Meta Goes All-In on Apple-Style Design
This isn’t just a hire. It’s a declaration of war on Apple’s core competency: integrated hardware and software design. Alan Dye didn’t just work at Apple; he “shaped the evolution” of every major OS and introduced design languages like the new “Liquid Glass” used in Vision Pro and beyond. Meta isn’t just buying one person’s talent. They’re buying nearly two decades of institutional knowledge on how to make technology feel inevitable and, as Zuckerberg keeps saying, “natural.” The real tell is who else is coming: Billy Sorentino. This is a targeted raid on Apple’s design brain trust.
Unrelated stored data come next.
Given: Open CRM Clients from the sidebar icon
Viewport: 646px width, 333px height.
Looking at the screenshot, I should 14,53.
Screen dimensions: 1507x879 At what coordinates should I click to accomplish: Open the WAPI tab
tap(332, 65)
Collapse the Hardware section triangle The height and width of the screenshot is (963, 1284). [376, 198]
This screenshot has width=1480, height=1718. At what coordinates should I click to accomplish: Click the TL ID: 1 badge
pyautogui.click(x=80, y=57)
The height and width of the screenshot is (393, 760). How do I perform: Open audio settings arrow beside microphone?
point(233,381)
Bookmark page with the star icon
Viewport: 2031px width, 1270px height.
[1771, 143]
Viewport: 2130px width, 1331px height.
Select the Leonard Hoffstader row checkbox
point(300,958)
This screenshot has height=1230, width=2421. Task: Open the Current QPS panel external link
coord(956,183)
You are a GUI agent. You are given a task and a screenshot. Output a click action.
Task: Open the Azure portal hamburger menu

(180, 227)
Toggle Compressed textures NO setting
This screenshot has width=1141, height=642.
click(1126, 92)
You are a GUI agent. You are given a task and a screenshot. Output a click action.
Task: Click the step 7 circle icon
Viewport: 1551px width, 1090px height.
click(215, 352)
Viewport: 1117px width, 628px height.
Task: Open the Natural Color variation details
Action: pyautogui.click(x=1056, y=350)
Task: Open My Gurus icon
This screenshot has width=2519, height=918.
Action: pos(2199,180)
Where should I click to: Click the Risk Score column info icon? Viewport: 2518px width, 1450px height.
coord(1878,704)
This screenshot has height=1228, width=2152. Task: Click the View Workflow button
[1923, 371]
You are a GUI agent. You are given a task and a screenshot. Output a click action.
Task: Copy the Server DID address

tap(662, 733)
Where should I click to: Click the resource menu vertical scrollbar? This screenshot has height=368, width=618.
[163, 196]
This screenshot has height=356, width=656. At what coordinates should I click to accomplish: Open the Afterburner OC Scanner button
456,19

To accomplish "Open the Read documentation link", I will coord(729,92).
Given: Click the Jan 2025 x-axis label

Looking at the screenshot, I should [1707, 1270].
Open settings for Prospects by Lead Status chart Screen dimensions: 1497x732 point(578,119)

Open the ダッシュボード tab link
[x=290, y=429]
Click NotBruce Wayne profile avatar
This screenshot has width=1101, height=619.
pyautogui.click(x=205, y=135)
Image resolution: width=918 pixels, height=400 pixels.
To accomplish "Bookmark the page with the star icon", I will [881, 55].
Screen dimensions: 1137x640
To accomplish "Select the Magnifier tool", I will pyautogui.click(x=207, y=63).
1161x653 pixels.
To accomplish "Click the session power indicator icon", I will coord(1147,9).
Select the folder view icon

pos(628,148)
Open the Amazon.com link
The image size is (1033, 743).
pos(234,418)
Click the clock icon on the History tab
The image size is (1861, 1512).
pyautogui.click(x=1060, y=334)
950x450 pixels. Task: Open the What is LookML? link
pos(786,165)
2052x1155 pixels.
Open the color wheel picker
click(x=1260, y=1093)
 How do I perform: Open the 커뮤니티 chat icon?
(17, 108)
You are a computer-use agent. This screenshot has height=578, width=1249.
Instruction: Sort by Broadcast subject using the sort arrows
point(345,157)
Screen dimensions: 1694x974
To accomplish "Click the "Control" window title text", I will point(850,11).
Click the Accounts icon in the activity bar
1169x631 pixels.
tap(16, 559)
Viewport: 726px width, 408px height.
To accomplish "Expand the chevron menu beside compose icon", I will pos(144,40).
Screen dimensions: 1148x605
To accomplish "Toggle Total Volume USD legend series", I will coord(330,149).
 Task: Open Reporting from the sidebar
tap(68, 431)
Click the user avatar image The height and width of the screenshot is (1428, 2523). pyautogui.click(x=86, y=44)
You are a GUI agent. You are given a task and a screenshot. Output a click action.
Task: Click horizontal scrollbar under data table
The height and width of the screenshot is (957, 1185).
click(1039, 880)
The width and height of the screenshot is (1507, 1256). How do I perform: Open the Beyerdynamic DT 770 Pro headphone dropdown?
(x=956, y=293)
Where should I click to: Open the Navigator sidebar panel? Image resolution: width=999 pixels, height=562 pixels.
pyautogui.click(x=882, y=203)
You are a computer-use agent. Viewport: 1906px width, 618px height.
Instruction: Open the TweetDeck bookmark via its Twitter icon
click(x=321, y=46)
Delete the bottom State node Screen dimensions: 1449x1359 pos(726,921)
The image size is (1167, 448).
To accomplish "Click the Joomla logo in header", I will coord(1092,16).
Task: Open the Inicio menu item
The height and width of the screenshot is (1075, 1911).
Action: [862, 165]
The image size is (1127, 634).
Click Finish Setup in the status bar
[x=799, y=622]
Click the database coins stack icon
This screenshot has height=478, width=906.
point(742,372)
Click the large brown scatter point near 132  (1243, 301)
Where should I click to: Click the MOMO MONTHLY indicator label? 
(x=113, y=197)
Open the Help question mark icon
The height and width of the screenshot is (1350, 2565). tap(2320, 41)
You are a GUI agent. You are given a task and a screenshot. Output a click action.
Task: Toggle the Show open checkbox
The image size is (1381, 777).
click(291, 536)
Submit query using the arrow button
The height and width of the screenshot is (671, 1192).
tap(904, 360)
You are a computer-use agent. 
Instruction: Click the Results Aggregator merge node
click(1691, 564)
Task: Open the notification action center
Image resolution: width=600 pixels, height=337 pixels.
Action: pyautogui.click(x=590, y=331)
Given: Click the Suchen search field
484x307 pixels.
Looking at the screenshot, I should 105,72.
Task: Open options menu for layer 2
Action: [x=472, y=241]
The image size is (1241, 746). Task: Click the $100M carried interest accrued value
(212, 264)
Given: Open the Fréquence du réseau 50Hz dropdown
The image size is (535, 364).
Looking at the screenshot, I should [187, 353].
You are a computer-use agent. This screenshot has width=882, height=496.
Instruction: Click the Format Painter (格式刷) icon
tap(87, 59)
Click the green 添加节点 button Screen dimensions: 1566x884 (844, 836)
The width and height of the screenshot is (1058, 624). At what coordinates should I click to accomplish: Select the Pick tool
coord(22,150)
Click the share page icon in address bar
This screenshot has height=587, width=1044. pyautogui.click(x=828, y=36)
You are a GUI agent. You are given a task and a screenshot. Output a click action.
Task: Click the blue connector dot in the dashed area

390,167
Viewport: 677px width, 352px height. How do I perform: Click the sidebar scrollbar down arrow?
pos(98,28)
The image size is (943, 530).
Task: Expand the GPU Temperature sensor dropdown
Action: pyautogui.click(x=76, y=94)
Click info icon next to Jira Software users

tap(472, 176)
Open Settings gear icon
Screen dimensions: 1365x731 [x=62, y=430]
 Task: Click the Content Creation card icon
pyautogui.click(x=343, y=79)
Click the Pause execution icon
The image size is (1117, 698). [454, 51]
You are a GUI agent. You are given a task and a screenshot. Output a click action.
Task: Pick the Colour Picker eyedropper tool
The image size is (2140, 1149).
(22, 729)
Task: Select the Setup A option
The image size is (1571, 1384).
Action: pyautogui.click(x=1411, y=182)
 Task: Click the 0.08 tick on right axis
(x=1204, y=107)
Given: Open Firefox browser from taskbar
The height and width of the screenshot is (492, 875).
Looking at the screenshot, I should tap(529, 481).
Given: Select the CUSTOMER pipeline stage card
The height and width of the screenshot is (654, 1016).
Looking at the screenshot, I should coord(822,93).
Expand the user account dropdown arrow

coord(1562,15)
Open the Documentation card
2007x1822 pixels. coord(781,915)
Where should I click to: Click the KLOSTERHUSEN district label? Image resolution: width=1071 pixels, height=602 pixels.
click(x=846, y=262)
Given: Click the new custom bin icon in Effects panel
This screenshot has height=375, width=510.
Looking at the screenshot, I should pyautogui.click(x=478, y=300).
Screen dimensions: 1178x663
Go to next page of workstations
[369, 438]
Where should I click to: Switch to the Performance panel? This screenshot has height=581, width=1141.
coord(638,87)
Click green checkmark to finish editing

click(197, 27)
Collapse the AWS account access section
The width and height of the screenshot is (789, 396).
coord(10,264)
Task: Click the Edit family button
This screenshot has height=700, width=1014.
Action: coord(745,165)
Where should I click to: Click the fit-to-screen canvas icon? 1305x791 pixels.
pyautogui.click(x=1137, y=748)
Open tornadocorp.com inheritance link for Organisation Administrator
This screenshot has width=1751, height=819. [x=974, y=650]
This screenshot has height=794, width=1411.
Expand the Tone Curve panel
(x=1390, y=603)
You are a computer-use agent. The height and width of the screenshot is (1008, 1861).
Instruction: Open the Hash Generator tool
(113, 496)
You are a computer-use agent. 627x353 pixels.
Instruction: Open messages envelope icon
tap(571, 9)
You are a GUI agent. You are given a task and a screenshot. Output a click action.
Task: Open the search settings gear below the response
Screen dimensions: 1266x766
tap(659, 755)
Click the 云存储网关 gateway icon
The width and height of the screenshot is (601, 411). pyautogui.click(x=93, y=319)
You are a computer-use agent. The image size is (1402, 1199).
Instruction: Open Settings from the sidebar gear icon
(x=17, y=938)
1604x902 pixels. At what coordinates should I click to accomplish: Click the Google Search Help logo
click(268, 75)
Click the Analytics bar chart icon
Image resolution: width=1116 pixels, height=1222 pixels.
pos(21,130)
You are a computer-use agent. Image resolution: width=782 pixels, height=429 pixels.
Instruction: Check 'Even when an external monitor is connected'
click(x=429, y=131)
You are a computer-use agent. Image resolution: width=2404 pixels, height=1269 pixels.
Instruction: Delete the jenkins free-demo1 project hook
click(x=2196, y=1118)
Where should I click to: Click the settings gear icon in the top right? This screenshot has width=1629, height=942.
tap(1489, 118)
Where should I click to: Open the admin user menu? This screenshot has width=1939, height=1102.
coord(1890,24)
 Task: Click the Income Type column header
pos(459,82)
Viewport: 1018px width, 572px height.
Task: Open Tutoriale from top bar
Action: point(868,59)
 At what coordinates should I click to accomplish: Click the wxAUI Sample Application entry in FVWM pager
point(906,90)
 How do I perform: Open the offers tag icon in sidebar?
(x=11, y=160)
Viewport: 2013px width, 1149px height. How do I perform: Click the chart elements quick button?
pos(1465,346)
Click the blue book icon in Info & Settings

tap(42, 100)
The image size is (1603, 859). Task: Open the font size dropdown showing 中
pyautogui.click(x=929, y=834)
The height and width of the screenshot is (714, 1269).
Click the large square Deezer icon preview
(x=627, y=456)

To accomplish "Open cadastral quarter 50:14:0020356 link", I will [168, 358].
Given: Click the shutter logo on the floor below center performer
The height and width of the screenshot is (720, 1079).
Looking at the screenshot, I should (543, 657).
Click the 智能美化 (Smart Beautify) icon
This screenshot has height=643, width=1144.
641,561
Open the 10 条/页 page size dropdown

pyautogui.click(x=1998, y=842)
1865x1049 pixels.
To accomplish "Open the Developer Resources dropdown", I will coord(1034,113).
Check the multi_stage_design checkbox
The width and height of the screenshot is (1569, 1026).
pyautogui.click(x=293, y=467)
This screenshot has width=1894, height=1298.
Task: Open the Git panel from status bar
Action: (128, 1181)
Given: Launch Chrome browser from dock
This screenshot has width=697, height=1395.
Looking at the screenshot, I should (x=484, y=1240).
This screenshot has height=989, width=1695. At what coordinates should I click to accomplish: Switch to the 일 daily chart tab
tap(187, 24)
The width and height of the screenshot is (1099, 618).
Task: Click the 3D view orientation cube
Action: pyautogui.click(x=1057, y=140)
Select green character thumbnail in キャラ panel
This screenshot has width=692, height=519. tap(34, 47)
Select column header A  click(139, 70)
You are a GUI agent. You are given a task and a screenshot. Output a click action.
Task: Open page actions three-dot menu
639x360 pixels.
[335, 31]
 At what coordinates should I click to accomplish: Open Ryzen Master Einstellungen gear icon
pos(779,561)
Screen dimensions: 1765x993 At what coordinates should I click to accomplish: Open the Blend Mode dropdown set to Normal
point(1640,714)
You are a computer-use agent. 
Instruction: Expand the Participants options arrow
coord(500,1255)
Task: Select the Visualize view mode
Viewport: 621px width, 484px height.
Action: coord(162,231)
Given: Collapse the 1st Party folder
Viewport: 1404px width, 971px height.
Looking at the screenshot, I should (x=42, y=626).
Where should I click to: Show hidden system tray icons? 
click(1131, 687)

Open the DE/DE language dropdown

Meta’s hardware efforts, from Ray-Ban Stories to Quest, have often felt functional but not *iconic*. Now they’re going for the icon.
The AI Glasses Battle Is a Design Battle
Here’s the thing: Zuckerberg’s repeated focus on “AI glasses” gives the game away. The hardware for smart glasses is getting smaller and more powerful, but the real hurdle is the interface. How do you interact with an AI assistant floating in your field of vision without looking like a crazy person talking to the air? That’s a design problem, not just an engineering one. It requires intuitive, subtle, and probably entirely new interaction patterns. Who better to figure that out than someone who helped define how billions navigate touchscreens? Meta is betting that the next platform shift—from phones to glasses—will be won by whoever makes the tech disappear, not just by who has the best specs. This studio is their weapon to do exactly that.
Can You Replicate Apple’s Magic?
So, big question: can you transplant Apple’s design ethos into Meta’s culture? Apple’s design process is legendary for its secrecy, obsessive iteration, and top-down authority. Meta is… not that. It’s a company built on rapid iteration, A/B testing, and software-centric thinking. Bringing in a superstar designer to lead a “creative studio” sounds great, but will they have the same absolute authority over the final product? Or will they be another voice in a committee? The inclusion of Meta’s existing Reality Labs and industrial design teams under this new studio suggests Zuckerberg wants a unified vision. But creating it is one thing. Shipping it in the face of competing product roadmaps and financial pressures is another. This is a long-term, expensive bet that design, not just AI models, will be the ultimate moat. It’s a bet Apple has always won. Now, Meta is trying to use Apple’s own generals to turn the tables.